## Exercise requirements
Go to the line holding "Given: Go to the last page arrow" in the entries below and write out exactly every line down to and including the line holding "This screenshot has height=644, width=653.".

[[ Task data, beginning ]]

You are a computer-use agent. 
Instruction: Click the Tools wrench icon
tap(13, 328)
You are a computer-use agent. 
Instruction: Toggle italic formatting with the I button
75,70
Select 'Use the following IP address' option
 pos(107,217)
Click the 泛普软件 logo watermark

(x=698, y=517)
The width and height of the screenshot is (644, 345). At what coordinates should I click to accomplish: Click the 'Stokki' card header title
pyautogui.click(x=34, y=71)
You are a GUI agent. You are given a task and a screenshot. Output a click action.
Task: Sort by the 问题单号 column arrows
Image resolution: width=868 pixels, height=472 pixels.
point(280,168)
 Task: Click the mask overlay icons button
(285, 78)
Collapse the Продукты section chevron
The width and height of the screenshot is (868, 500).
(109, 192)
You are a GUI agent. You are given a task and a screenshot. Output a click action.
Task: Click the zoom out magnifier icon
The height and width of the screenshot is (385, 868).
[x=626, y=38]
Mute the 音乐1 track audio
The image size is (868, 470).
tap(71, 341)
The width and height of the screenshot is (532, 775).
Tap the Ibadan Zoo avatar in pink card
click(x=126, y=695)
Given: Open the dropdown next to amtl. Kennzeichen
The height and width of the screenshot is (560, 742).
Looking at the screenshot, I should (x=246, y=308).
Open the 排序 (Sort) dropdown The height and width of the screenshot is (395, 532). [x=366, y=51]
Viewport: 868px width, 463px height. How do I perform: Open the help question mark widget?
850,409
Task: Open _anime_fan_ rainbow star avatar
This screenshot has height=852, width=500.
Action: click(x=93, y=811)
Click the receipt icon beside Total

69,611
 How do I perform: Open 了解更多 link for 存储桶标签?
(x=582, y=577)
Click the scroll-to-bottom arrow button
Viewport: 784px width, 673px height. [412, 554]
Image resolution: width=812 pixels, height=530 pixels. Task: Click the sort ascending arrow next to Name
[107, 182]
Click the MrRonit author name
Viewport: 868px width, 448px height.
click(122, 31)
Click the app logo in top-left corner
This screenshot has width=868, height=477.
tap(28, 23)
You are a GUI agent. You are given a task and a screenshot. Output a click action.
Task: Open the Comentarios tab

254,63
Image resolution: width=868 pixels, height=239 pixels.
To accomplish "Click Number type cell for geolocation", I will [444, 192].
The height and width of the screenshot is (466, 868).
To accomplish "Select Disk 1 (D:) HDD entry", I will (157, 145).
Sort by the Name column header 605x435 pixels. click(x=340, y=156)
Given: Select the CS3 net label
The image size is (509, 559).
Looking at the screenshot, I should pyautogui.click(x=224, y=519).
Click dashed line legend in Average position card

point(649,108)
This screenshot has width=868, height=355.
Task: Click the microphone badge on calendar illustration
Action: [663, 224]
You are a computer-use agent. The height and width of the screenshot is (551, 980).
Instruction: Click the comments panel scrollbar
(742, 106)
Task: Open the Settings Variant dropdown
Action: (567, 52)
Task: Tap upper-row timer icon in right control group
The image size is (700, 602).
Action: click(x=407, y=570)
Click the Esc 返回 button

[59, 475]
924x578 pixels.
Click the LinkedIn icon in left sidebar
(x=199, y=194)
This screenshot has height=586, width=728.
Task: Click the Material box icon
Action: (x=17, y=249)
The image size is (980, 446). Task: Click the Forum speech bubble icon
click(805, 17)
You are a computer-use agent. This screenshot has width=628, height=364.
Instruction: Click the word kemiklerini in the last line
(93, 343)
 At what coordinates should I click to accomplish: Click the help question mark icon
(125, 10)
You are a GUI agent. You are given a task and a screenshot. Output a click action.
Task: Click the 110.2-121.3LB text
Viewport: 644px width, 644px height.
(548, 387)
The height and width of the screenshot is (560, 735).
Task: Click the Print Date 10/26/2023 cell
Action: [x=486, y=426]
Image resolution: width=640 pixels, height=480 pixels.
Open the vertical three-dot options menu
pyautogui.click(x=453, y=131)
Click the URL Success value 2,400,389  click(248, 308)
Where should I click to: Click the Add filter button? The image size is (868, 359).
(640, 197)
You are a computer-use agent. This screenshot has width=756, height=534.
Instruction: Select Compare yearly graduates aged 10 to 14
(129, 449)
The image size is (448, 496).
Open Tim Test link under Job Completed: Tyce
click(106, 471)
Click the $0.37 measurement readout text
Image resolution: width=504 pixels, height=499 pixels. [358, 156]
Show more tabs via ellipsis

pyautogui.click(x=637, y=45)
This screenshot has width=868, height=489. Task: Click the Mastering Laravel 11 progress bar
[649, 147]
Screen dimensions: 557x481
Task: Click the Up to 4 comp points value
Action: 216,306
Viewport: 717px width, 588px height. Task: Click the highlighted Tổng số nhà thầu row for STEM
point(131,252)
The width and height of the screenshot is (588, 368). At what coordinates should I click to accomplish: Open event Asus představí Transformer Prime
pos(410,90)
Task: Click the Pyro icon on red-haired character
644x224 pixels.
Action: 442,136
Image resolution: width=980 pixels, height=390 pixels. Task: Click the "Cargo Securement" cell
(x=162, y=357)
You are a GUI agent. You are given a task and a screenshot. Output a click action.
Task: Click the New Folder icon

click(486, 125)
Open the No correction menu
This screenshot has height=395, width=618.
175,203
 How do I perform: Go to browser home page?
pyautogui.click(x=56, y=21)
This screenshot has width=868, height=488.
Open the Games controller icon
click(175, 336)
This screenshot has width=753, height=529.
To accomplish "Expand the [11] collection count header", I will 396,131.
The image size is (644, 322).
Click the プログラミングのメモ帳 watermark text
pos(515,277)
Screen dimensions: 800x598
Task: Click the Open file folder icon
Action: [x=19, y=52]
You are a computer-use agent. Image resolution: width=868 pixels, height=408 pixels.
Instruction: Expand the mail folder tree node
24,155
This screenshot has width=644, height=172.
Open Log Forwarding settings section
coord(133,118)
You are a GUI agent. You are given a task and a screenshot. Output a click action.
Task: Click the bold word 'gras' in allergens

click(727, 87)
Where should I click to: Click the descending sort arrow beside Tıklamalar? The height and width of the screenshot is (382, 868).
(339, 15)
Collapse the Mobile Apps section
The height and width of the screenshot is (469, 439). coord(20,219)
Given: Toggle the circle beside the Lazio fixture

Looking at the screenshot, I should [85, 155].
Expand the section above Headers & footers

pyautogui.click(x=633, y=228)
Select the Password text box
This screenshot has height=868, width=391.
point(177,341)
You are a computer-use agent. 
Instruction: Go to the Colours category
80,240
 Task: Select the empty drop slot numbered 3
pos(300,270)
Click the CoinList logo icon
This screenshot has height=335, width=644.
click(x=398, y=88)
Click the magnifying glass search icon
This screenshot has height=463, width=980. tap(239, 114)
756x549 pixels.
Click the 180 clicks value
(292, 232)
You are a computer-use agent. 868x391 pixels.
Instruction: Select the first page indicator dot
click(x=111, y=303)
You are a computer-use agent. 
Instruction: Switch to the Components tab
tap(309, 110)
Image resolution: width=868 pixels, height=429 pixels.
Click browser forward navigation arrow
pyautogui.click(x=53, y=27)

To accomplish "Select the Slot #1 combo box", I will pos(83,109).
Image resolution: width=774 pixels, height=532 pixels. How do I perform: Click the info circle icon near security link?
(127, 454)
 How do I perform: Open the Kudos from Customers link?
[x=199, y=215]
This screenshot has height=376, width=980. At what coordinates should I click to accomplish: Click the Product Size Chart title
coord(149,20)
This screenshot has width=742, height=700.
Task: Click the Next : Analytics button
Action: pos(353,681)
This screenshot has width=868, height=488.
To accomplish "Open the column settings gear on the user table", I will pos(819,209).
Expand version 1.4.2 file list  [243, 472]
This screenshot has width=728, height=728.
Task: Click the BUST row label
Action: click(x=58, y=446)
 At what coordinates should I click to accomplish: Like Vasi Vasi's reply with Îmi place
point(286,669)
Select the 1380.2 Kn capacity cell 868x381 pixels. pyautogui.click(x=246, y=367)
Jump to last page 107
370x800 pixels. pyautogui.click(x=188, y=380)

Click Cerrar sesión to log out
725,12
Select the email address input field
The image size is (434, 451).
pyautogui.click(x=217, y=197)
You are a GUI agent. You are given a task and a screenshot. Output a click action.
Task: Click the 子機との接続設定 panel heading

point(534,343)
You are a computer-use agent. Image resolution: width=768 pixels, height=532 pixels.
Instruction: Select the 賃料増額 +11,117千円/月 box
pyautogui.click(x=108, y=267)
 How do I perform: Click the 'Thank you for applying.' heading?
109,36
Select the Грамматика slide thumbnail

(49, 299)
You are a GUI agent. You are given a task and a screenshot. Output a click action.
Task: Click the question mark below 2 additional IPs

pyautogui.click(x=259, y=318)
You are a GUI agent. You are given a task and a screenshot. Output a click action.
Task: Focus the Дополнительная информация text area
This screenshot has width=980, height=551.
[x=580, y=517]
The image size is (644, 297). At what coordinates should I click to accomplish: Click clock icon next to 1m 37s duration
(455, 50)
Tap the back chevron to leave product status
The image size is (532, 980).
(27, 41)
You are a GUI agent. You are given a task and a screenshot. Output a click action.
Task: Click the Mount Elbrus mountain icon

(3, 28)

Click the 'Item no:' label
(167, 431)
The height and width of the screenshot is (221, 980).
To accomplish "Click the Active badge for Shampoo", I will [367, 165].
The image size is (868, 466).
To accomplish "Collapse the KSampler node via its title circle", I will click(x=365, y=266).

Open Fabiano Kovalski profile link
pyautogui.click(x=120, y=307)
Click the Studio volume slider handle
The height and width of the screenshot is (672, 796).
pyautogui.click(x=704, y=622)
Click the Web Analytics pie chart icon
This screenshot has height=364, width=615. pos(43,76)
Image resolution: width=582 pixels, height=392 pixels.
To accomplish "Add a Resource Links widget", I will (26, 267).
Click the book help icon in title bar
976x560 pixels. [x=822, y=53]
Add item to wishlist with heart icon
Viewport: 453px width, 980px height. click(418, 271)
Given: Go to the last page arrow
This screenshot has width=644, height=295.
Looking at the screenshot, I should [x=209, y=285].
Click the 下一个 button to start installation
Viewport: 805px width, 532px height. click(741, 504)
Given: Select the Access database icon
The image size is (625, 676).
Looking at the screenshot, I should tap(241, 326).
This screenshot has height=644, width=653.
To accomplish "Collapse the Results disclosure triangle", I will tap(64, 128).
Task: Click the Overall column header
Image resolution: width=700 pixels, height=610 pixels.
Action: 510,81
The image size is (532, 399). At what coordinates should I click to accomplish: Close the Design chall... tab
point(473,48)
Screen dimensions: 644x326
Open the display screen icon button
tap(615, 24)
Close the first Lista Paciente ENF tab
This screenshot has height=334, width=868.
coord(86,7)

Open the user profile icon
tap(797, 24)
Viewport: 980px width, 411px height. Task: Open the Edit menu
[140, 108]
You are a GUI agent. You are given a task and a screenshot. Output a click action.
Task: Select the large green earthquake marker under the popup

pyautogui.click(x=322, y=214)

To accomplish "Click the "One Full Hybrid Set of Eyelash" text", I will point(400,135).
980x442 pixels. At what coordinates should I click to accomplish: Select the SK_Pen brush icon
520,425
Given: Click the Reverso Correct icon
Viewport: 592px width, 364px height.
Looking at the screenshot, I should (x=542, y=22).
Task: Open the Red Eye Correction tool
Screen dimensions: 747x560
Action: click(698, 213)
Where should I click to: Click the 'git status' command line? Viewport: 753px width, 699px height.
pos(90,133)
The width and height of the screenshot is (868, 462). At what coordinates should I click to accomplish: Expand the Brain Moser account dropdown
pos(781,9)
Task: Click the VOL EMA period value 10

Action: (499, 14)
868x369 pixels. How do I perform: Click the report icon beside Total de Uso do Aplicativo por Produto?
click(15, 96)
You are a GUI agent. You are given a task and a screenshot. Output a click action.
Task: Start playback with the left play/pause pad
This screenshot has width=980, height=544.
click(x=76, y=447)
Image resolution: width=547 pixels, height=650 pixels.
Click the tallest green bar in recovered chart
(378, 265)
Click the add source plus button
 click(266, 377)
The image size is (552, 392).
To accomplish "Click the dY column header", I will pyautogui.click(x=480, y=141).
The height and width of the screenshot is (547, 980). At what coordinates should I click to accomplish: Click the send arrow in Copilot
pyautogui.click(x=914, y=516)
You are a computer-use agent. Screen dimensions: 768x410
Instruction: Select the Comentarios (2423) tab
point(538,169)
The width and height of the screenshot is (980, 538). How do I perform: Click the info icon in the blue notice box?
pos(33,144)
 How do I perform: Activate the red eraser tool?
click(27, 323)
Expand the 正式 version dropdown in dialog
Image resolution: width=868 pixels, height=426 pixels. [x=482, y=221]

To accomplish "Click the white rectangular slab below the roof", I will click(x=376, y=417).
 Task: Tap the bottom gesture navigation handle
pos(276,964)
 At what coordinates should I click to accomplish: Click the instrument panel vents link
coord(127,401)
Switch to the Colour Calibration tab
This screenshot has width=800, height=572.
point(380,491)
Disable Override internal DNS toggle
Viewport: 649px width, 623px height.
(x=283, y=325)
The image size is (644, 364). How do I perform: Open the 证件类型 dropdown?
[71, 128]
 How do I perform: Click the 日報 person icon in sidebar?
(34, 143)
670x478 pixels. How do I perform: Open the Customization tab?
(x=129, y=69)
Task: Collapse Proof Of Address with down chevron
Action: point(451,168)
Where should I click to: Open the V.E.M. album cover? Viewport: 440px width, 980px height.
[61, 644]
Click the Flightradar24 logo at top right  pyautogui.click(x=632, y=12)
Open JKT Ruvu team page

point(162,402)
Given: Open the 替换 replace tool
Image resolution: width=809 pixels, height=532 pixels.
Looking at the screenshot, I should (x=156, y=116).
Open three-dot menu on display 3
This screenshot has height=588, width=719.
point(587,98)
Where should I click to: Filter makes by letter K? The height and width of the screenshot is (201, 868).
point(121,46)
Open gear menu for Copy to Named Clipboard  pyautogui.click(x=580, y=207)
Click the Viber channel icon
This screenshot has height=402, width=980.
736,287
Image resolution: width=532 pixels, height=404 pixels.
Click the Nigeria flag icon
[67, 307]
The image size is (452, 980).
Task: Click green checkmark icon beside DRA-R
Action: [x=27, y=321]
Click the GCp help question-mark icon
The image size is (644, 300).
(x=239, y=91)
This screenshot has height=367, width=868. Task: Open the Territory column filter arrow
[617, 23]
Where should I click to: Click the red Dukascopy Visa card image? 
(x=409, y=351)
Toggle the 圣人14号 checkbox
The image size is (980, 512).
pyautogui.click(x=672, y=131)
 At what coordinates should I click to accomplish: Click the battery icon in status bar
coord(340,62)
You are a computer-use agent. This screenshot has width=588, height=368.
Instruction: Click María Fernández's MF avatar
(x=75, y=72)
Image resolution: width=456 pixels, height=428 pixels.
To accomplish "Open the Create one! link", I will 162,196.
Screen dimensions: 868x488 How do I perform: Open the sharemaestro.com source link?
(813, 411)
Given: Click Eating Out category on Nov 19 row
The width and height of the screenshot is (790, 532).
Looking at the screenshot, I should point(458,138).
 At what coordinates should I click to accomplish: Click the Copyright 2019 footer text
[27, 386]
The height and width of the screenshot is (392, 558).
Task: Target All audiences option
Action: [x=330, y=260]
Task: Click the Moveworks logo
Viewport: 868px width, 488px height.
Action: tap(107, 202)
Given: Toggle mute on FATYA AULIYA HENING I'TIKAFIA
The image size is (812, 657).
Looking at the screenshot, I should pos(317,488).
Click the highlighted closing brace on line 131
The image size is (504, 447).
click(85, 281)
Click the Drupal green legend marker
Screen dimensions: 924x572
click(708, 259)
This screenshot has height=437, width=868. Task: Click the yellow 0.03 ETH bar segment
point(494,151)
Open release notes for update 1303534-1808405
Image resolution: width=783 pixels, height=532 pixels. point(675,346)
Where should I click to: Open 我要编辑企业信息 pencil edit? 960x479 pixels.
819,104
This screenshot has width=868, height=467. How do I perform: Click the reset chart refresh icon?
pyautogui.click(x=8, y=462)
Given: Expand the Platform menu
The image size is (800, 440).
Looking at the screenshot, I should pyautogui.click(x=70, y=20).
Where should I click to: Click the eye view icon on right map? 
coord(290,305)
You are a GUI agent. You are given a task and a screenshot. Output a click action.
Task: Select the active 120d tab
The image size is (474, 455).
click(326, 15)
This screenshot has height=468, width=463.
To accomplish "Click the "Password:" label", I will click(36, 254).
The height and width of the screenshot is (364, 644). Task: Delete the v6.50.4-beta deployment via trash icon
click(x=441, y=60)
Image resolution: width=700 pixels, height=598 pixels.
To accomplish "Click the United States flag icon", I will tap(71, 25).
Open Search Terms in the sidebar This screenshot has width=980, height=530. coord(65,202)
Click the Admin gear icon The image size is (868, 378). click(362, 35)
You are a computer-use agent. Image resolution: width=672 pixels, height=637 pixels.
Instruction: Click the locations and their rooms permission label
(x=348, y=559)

[[ Task data, end ]]

## Exercise answer
Given: Go to the last page arrow
This screenshot has width=644, height=295.
Looking at the screenshot, I should [x=209, y=285].
Click the 下一个 button to start installation
Viewport: 805px width, 532px height. click(741, 504)
Given: Select the Access database icon
The image size is (625, 676).
Looking at the screenshot, I should tap(241, 326).
This screenshot has height=644, width=653.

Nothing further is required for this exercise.